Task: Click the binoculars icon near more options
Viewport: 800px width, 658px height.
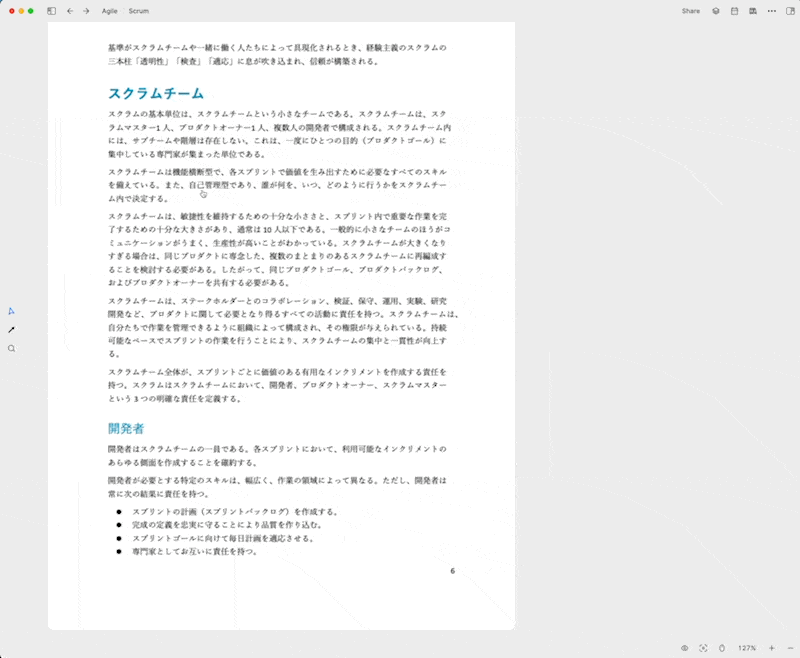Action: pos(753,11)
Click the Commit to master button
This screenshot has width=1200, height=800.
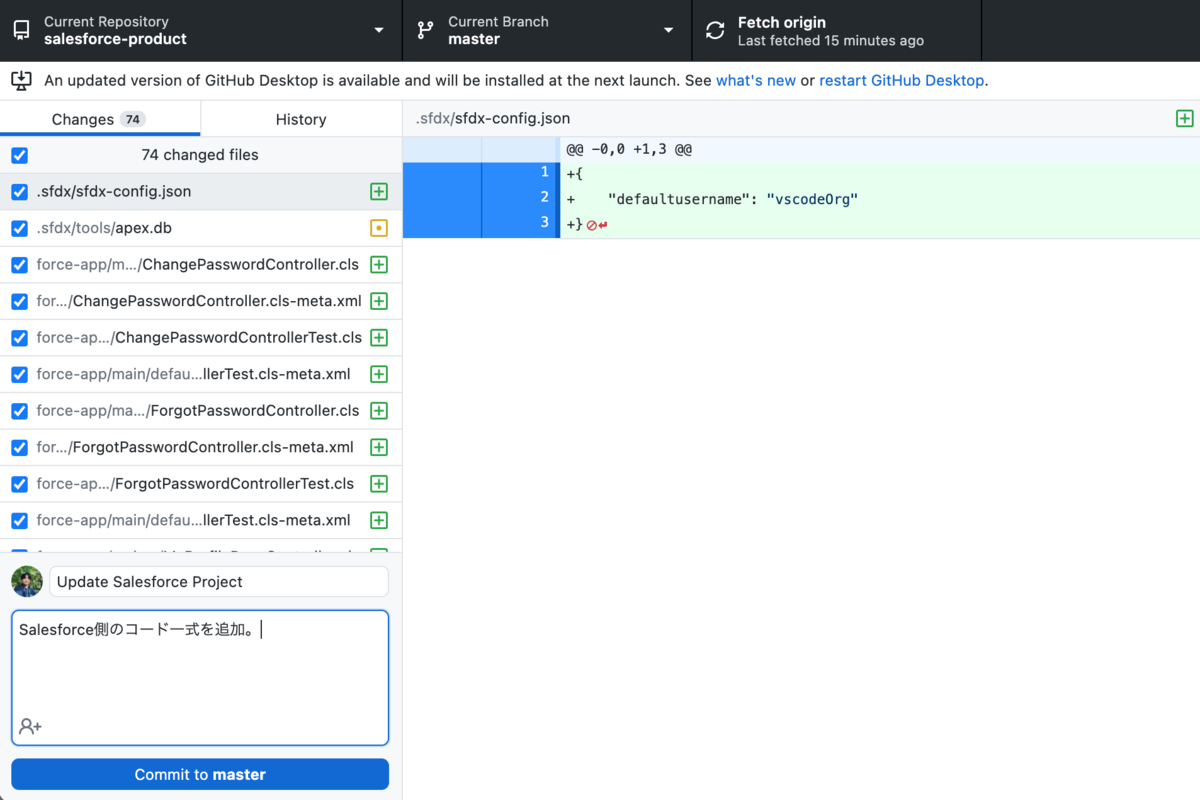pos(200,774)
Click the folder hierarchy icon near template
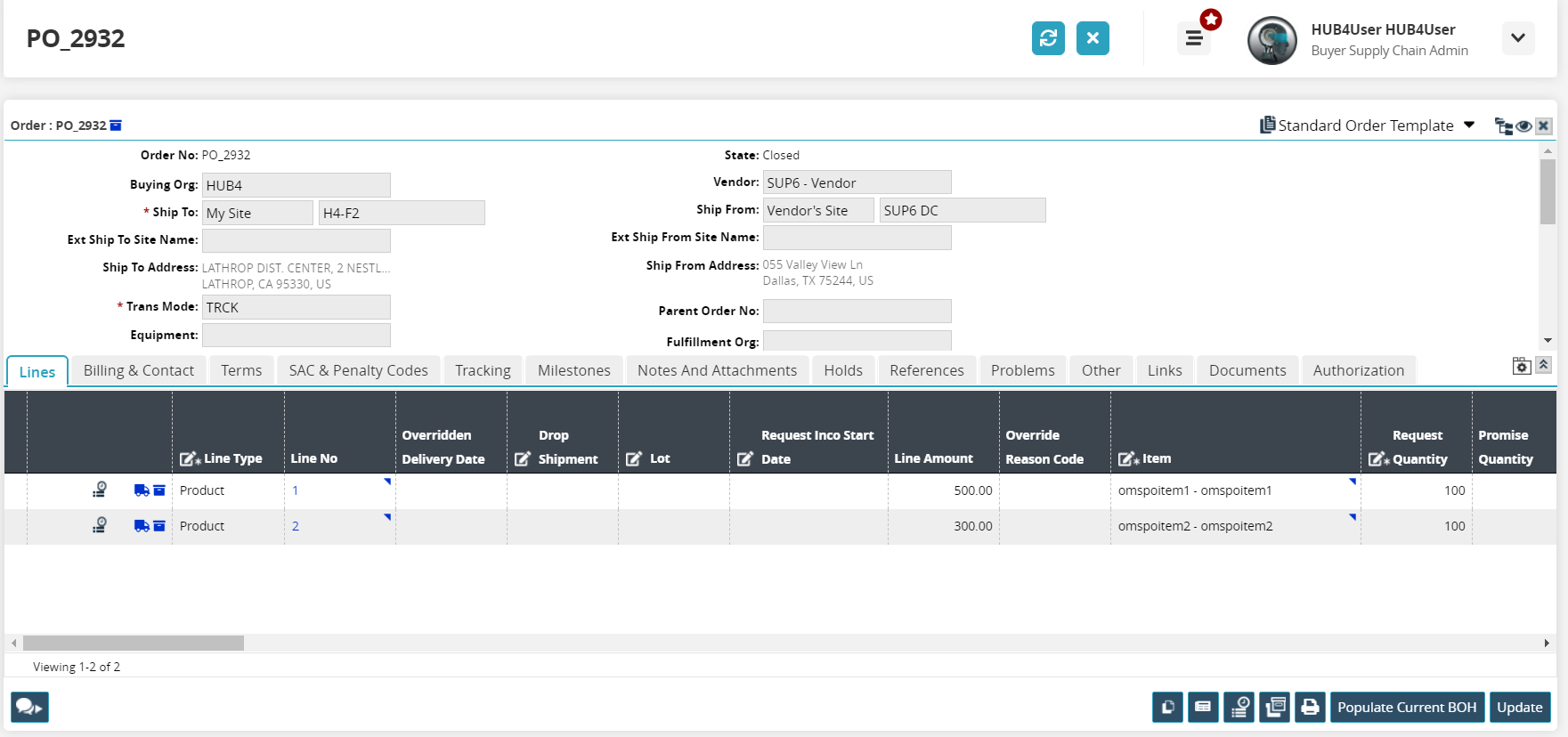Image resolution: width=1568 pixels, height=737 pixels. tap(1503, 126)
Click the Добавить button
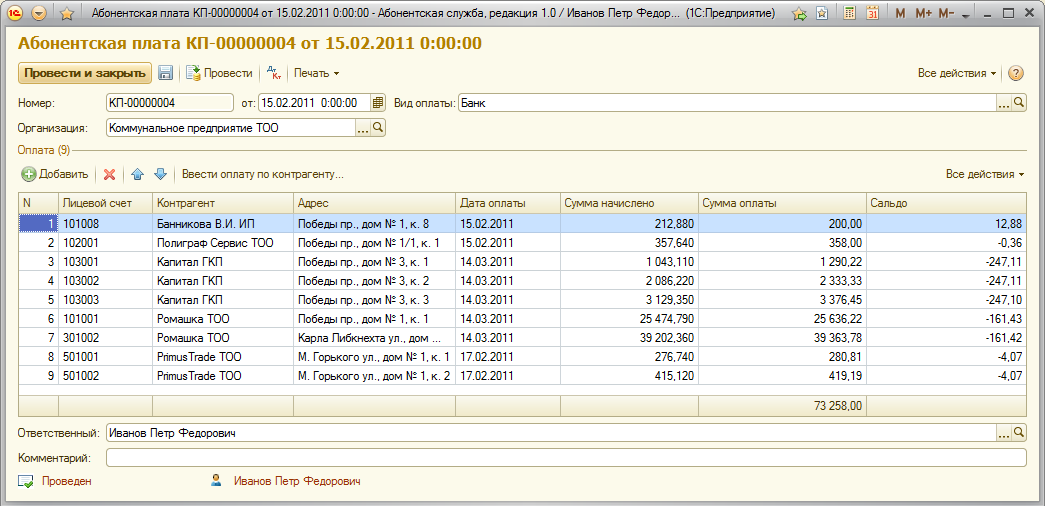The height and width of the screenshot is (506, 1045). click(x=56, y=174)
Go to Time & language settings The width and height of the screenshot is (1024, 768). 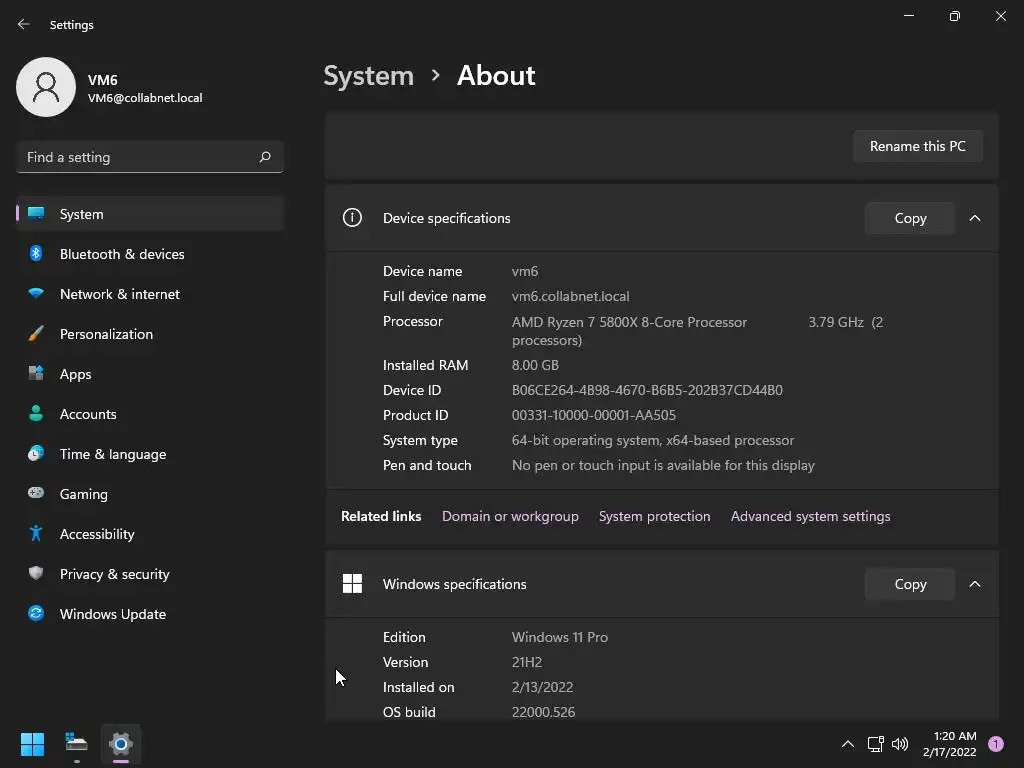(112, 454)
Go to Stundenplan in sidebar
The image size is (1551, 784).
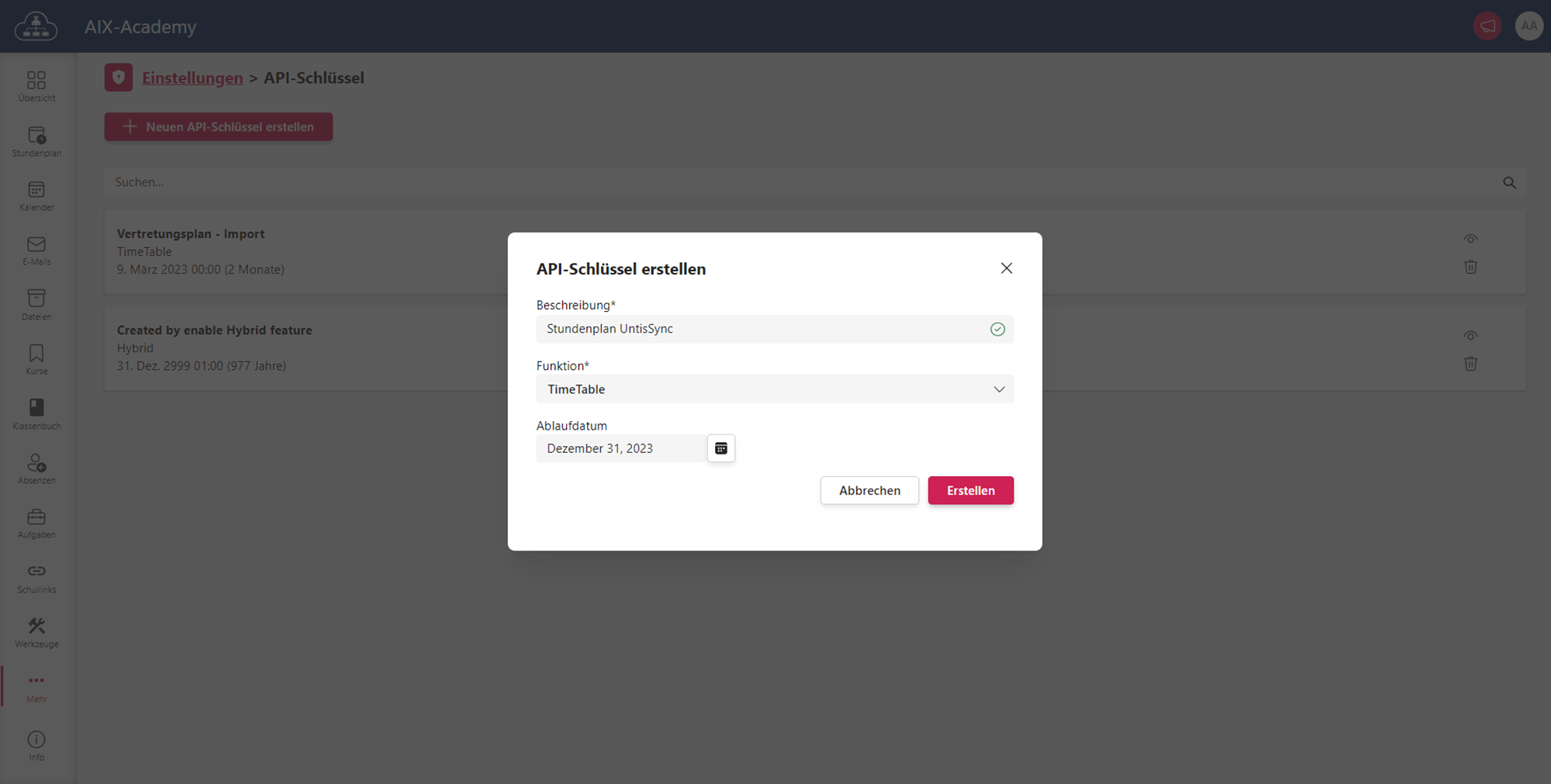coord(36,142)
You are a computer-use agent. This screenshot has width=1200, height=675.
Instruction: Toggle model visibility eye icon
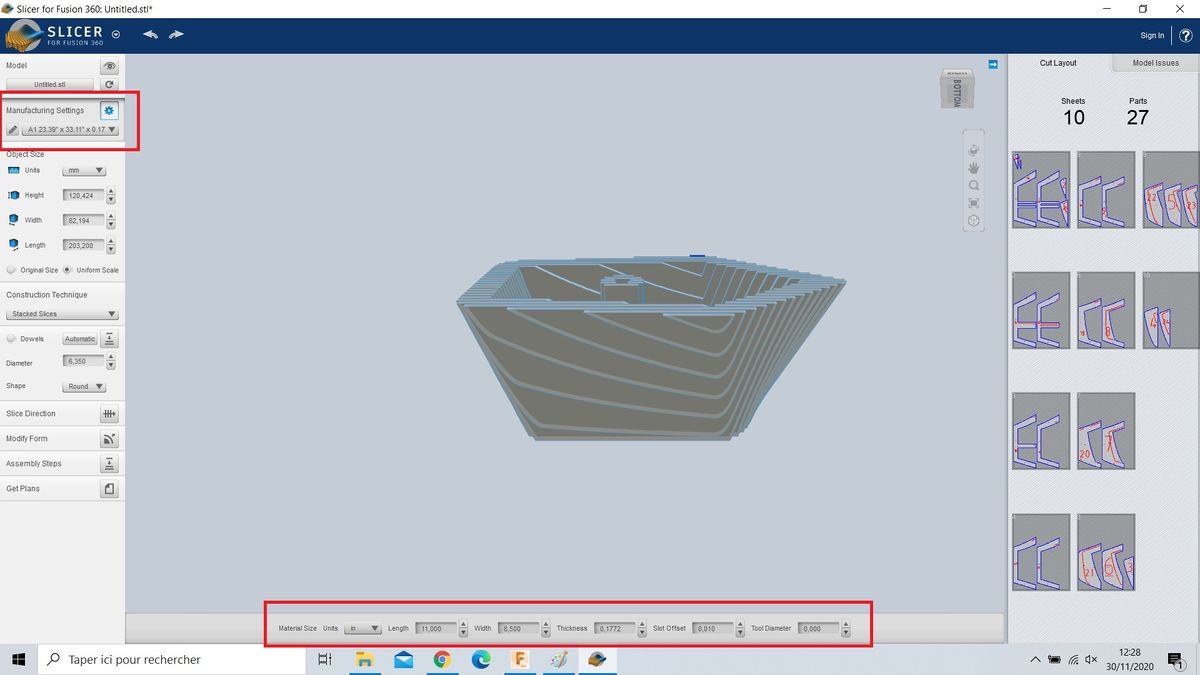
━━━
Nothing but the lines from the one containing "The image size is (1551, 784)." through the end of the listing should be written out, each exactly, and pictures must be left out.

Written answer:
The image size is (1551, 784).
coord(36,142)
You are a computer-use agent. This screenshot has width=1200, height=675.
Instruction: Toggle model visibility eye icon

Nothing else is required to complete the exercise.